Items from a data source
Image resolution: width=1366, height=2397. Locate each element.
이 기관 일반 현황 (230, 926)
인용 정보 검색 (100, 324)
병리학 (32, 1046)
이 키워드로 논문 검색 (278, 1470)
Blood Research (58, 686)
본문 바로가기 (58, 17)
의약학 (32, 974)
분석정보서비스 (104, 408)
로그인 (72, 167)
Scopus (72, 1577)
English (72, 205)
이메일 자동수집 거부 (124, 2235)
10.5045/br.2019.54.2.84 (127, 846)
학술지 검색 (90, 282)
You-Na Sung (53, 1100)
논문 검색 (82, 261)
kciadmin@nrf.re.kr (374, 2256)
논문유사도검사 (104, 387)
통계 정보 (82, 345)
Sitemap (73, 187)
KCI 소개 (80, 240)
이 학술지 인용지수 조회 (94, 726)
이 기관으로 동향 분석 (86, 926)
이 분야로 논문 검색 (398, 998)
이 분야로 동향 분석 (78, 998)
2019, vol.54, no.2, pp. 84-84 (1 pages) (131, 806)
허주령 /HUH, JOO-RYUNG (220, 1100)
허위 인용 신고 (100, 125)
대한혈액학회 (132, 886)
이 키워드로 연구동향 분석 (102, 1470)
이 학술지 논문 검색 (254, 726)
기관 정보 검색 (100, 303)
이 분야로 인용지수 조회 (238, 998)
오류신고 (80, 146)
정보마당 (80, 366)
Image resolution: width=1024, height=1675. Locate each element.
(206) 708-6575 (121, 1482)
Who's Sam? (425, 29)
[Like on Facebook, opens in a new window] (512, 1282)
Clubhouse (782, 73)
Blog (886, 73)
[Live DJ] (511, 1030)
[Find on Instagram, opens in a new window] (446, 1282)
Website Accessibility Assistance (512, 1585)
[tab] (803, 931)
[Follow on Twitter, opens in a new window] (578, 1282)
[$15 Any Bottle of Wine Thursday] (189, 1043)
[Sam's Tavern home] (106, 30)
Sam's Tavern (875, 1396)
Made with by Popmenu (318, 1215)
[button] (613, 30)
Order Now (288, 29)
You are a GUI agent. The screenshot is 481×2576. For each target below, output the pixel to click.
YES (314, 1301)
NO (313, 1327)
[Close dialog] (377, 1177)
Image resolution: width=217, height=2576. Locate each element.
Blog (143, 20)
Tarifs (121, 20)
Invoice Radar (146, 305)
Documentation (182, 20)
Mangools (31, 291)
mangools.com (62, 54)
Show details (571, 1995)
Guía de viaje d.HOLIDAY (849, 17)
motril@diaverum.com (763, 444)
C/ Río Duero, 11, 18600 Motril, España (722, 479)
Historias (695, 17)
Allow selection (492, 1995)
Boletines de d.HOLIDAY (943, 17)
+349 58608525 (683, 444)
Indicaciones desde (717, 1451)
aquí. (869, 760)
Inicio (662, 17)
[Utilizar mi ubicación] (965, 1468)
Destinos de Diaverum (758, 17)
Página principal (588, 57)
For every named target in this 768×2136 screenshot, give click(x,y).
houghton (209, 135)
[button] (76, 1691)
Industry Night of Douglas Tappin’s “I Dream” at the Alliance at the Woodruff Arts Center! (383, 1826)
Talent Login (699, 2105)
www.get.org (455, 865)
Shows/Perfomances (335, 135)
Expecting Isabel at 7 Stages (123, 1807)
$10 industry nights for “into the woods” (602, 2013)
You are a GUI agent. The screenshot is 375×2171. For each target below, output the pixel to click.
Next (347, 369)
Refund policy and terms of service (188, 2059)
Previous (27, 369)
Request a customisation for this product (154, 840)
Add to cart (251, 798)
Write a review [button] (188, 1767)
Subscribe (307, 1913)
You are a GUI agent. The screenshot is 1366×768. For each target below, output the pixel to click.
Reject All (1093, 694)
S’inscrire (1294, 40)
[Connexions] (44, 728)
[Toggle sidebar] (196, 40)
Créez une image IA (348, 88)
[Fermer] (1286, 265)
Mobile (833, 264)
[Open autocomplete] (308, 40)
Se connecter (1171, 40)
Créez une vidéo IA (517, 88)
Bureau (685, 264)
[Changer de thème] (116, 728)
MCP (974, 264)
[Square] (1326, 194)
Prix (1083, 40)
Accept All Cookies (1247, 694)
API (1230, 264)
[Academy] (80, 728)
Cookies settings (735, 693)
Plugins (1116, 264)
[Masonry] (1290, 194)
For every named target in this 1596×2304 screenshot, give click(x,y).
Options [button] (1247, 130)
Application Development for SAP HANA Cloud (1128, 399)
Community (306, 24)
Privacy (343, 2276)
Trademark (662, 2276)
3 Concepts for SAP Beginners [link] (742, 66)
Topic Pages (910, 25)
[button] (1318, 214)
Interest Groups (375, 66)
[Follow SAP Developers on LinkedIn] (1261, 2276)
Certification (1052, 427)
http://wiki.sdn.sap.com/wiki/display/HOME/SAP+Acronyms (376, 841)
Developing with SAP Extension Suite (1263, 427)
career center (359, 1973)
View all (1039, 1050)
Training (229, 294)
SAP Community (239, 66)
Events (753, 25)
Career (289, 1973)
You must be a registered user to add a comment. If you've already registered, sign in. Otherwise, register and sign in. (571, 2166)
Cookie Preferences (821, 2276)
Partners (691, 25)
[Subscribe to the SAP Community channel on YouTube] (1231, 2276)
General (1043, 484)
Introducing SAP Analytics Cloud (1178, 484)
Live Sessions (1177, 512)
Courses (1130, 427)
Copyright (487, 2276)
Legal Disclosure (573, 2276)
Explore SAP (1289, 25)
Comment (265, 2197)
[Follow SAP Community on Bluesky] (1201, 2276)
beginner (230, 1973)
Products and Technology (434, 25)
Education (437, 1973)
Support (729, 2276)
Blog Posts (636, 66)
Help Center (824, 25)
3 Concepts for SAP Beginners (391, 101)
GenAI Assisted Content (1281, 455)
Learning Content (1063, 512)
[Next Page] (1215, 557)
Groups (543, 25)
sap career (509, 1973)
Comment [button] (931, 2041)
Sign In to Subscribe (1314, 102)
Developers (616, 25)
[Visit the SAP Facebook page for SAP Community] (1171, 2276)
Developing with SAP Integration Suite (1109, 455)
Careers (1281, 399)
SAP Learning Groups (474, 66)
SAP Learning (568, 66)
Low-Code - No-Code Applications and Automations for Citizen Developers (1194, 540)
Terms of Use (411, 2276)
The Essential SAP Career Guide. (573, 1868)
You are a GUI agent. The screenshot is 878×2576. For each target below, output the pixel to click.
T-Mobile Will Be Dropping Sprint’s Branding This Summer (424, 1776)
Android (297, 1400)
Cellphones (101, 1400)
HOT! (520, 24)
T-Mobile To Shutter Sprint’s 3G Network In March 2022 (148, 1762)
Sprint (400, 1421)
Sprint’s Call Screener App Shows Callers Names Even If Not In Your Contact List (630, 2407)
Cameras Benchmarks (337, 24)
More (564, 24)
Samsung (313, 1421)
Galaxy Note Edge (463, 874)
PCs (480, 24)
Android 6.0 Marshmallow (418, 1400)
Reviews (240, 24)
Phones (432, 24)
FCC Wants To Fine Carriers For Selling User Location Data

(What you are asked to do) An exact copy of the lines above, from the one containing "You are a GUI agent. The screenshot is 481×2576." through the one containing "[Toggle sidebar] (196, 40)", is the whole of the answer.

(Solution for this task)
You are a GUI agent. The screenshot is 481×2576. For each target below, output the pixel to click.
YES (314, 1301)
NO (313, 1327)
[Close dialog] (377, 1177)
Image resolution: width=217, height=2576. Locate each element.
Blog (143, 20)
Tarifs (121, 20)
Invoice Radar (146, 305)
Documentation (182, 20)
Mangools (31, 291)
mangools.com (62, 54)
Show details (571, 1995)
Guía de viaje d.HOLIDAY (849, 17)
motril@diaverum.com (763, 444)
C/ Río Duero, 11, 18600 Motril, España (722, 479)
Historias (695, 17)
Allow selection (492, 1995)
Boletines de d.HOLIDAY (943, 17)
+349 58608525 (683, 444)
Indicaciones desde (717, 1451)
aquí. (869, 760)
Inicio (662, 17)
[Utilizar mi ubicación] (965, 1468)
Destinos de Diaverum (758, 17)
Página principal (588, 57)
For every named target in this 768×2136 screenshot, give click(x,y).
houghton (209, 135)
[button] (76, 1691)
Industry Night of Douglas Tappin’s “I Dream” at the Alliance at the Woodruff Arts Center! (383, 1826)
Talent Login (699, 2105)
www.get.org (455, 865)
Shows/Perfomances (335, 135)
Expecting Isabel at 7 Stages (123, 1807)
$10 industry nights for “into the woods” (602, 2013)
You are a GUI agent. The screenshot is 375×2171. For each target below, output the pixel to click.
Next (347, 369)
Refund policy and terms of service (188, 2059)
Previous (27, 369)
Request a customisation for this product (154, 840)
Add to cart (251, 798)
Write a review [button] (188, 1767)
Subscribe (307, 1913)
You are a GUI agent. The screenshot is 1366×768. For each target below, output the pixel to click.
Reject All (1093, 694)
S’inscrire (1294, 40)
[Connexions] (44, 728)
[Toggle sidebar] (196, 40)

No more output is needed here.